You mentioned in the last issue that you've heard a lot about moving "Mary's Farm" to the "front-ish" part of the magazine, on page 16, after 11 glossy advertisement pages and other fluff. What may be lost on you is that Yankee is a paper magazine and that "Mary's Farm" was easily folded back to be left open. It is (was), in fact, the cover of Yankee Magazine as far as I'm concerned. Now Yankee's slick and glossy cover glares at me, to be slid easily out of sight under all the similar covers on my table. Put "Mary's Farm" back where it belongs. It was the only thing I consistently read in your magazine and I'm not inclined to hunt for it. You are losing it, Yankee.
Andrew Kuether, Northampton, Massachusetts
Editor's note: I'm starting to think my obituary will begin, "Mel Allen, who moved Mary's Farm off the last page…"

Your "puff piece" on Senator Olympia Snowe is misleading. It paints a more heroic picture (the article consists entirely of quotes by the senator) than reality indicates. If she were really in the mold of Margaret Chase Smith, she would have been more than a maverick. Senator Chase would have declared herself independent from the Republican Party. Senator Snowe's victory margin in 2006 is misleading, too. The Democratic Party leadership held back on its support of the party's candidate, conceding the election. Otherwise, the vote total for Snowe would have been closer to 59 percent. She is, at bottom, another "enabler" for Dubya Bush. Time will tell.

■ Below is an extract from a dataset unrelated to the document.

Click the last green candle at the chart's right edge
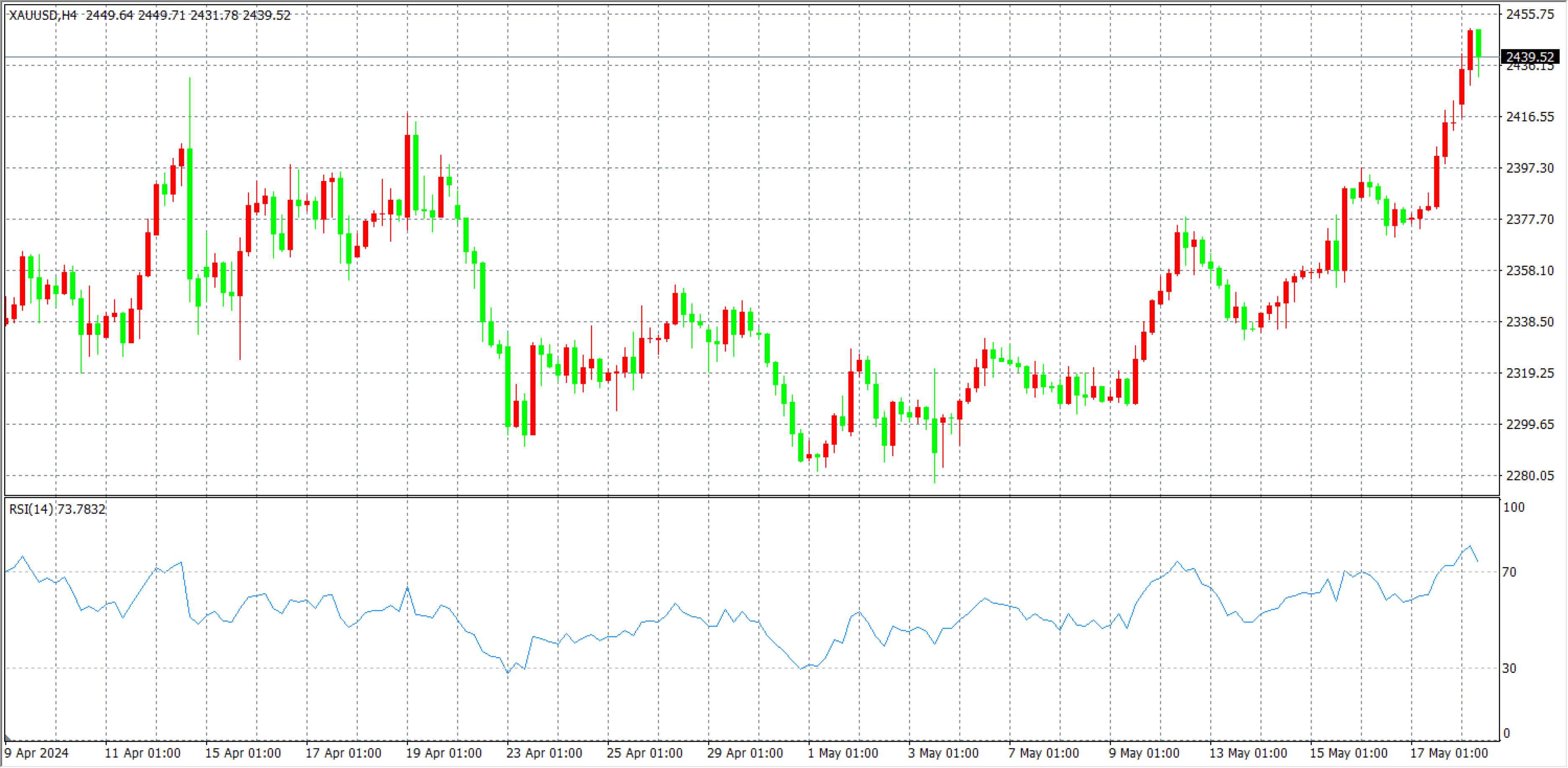Screen dimensions: 1568x768 1478,43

Meantime, Yankee Magazine ought to stay away from mere "puff pieces" if it is to be seen as being on the cutting edge of reporting accuracy.
Dick Bernard, South Portland, Maine
Editor's note: The Olympia Snowe interview is one of a series we call "The Big Question." They are all in the first person, so rather than being a puff piece, it's more like hearing someone -- in this case Senator Snowe, last issue Bode Miller, and the many people ahead -- talk about their lives and passions.

Your article, "Secret Places", shows the beauty of the Quabbin reservation. Hidden beneath pictures and words lie the four doomed towns where 2,500 inhabitants were forced to relocate and 7,561 bodies to be reinterred in other cemeteries. The Quabbin Reservoir was created to provide a large source of water to meet the present and future demands of Boston and surrounding towns. All signs of human habitation had to be eradicated to accomplish construction of the reservoir. Four towns were sacrificed in the Swift River Valley to create the largest domestic water supply in the world.